The year 1994 seemed to preview our future.
Internet access went public in Australia, Bezos founded Amazon, Sony Playstation launched and IBM released the first smartphone.
And, in motoring news, the car that changed the car quietly started its global rollout after debuting the previous October in Japan. Australia was the first export market in June of that year.
That car, inevitably, was the original Toyota RAV4, which almost overnight reset consumer notions of what a car should be – especially as family transport. Its scale of influence should not be underestimated.
Here, then, are the 10 RAV4 facts that need to remembered – and appreciated – for what it achieved, for good and for bad.

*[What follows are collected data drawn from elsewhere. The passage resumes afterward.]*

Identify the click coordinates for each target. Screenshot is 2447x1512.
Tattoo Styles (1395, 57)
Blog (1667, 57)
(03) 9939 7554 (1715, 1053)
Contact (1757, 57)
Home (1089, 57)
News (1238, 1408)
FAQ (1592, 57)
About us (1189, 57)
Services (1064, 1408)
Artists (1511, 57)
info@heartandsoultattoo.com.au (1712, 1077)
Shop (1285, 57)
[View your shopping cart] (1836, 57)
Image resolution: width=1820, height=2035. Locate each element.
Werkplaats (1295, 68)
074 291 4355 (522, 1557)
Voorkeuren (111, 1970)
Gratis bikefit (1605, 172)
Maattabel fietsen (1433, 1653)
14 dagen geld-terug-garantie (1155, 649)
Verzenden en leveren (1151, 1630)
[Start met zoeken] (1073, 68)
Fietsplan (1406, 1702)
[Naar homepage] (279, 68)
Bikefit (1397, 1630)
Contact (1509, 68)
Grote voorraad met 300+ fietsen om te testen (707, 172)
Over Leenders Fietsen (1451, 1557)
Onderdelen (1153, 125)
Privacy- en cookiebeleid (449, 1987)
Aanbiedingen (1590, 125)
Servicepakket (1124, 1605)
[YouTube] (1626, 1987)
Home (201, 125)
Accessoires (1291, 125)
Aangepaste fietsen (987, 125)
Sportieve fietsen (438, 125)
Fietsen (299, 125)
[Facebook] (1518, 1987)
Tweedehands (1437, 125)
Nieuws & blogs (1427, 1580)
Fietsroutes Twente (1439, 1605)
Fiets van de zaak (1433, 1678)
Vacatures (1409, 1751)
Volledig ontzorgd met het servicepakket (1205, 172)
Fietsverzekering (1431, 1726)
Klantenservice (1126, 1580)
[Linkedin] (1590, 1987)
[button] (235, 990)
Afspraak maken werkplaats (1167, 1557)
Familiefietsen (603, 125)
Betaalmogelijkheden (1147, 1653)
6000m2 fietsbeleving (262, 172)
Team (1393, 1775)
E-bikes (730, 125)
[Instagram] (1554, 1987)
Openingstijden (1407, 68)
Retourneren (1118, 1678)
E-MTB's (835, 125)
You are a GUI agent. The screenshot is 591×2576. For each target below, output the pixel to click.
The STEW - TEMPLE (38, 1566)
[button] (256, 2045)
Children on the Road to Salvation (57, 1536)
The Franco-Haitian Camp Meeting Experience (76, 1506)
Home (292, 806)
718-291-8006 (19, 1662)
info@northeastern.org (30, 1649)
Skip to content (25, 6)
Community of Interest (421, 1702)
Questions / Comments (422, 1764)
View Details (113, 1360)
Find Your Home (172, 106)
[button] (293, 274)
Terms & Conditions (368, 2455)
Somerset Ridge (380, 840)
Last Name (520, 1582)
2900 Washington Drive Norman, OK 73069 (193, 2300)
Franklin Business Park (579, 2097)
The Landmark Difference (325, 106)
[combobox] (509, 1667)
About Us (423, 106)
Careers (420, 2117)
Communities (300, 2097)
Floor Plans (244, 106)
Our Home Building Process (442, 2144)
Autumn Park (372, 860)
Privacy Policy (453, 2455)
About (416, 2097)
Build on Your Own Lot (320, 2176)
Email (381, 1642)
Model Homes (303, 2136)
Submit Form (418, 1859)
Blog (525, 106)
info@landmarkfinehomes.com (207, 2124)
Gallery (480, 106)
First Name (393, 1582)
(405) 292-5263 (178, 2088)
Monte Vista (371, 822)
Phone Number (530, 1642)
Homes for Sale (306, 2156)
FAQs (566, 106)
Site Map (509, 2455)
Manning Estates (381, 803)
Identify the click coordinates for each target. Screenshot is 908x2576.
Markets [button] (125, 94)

1. RAV4 sits among history’s most influential of all time
When you cut to the chase, only four cars since the birth of motoring in Australia changed everything. None were the first of their type, but all were the first to really capture buyers’ imaginations en-masse.
As the first affordable car, the 1908 Ford Model T is on top, as it put the world on wheels; the first Holden of 1948 set the price, packaging and six-cylinder formula that ruled until the mid-2000s and lasted until local manufacturing ceased with the final VF II Commodore in 2017; the RAV4 started the SUV sales craze that completely taken over; and the Tesla Model 3’s range and moxie made electric vehicles (EVs) viable from 2019.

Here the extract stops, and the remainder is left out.